(Records from a dataset)
::::
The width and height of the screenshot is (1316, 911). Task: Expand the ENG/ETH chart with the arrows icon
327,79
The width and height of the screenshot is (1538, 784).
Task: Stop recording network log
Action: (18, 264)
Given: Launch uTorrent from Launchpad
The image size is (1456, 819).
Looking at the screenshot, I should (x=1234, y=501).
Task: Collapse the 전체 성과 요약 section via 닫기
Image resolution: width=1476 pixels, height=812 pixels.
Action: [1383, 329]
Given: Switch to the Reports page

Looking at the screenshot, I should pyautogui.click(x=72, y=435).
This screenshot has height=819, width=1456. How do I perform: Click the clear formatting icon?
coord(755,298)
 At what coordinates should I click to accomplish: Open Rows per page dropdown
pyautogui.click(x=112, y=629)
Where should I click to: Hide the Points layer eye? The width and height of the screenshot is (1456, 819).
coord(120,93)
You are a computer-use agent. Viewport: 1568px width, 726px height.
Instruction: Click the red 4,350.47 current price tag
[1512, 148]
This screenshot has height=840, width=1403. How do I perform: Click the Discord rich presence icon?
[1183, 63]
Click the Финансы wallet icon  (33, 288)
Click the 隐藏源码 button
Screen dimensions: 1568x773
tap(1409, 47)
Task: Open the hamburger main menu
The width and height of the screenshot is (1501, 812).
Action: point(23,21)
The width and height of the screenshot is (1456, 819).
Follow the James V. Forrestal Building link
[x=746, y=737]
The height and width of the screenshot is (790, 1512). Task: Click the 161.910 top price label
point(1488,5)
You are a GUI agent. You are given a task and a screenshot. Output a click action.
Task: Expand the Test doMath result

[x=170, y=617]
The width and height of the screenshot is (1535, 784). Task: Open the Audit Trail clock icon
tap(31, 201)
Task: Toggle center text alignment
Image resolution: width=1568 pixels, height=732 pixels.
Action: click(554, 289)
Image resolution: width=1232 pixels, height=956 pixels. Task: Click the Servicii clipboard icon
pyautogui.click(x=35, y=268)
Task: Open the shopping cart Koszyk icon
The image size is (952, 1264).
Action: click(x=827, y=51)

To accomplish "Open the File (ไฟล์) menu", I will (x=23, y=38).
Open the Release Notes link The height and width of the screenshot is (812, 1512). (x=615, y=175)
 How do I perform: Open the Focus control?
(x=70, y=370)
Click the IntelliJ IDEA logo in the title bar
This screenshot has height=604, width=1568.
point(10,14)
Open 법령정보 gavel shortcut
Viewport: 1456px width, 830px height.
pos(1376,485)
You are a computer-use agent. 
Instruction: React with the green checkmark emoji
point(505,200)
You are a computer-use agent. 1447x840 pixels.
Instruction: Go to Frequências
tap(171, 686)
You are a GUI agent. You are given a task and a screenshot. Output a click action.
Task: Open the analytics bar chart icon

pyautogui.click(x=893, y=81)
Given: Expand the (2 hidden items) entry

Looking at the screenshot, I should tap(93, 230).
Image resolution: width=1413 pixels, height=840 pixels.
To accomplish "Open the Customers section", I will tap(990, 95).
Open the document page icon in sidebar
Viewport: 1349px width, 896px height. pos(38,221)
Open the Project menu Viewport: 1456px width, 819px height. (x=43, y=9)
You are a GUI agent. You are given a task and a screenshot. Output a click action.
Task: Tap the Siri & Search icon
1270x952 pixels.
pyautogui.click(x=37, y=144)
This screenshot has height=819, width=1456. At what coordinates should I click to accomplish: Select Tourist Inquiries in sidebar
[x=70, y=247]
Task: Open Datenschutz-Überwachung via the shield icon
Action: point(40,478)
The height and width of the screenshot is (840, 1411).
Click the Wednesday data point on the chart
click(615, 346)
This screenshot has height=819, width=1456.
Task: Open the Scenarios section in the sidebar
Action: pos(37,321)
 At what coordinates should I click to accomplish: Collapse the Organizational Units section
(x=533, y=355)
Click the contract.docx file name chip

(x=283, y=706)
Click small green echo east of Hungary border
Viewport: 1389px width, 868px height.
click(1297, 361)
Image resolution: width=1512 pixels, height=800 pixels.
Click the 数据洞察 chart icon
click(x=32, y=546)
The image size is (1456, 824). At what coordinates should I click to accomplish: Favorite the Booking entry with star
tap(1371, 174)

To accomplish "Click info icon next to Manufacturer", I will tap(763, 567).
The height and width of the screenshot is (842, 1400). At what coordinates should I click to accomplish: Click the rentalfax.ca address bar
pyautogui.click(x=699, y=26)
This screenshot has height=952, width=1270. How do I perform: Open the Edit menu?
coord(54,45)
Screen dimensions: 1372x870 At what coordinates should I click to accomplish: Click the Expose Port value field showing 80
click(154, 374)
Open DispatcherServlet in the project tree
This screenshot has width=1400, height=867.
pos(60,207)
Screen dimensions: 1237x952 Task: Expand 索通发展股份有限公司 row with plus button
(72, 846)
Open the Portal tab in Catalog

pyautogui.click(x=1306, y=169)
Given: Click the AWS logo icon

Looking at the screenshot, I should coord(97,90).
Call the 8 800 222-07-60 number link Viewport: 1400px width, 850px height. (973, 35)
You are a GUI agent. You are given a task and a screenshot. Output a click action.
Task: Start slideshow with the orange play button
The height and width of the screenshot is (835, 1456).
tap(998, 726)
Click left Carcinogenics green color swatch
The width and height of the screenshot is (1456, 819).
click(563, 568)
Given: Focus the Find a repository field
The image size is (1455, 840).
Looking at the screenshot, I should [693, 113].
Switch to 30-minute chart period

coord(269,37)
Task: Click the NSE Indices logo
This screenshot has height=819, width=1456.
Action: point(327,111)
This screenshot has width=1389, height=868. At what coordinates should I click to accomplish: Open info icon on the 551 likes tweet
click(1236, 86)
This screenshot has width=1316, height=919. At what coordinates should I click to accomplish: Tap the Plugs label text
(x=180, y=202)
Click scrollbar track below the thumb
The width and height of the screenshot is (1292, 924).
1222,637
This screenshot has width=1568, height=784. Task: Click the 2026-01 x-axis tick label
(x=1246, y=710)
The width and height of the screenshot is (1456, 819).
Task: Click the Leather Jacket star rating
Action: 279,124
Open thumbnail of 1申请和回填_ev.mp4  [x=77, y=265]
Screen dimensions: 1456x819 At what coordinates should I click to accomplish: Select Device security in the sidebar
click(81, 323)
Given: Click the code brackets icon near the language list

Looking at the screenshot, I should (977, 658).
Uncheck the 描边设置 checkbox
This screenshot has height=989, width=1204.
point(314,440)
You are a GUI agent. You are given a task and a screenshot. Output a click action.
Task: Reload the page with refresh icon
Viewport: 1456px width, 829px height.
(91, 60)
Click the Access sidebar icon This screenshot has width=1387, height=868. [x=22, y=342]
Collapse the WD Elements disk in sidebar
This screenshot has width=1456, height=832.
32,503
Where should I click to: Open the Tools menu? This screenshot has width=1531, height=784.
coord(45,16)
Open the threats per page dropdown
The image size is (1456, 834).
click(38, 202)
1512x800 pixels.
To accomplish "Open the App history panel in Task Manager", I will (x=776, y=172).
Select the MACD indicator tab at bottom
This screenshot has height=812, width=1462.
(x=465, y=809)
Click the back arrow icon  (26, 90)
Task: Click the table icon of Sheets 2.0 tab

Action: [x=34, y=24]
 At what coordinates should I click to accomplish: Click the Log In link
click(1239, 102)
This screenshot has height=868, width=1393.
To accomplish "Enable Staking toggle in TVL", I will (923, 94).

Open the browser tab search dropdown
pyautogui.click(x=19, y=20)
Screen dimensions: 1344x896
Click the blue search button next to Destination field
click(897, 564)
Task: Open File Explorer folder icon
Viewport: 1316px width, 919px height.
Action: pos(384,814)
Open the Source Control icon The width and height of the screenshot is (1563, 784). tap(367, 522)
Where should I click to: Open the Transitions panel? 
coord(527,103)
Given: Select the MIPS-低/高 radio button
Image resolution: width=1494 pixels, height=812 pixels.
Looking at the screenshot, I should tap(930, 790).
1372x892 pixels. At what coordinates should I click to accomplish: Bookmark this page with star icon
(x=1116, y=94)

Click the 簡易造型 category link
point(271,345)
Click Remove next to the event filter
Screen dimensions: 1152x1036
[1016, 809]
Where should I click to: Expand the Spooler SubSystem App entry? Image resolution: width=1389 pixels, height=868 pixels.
::::
Exercise objective:
Across the records above, return every line that contains the word "will".

Answer section:
To accomplish "Open the File (ไฟล์) menu", I will (x=23, y=38).
To accomplish "Open the Customers section", I will tap(990, 95).
To accomplish "Click info icon next to Manufacturer", I will tap(763, 567).
To accomplish "Open the App history panel in Task Manager", I will (x=776, y=172).
To accomplish "Enable Staking toggle in TVL", I will (923, 94).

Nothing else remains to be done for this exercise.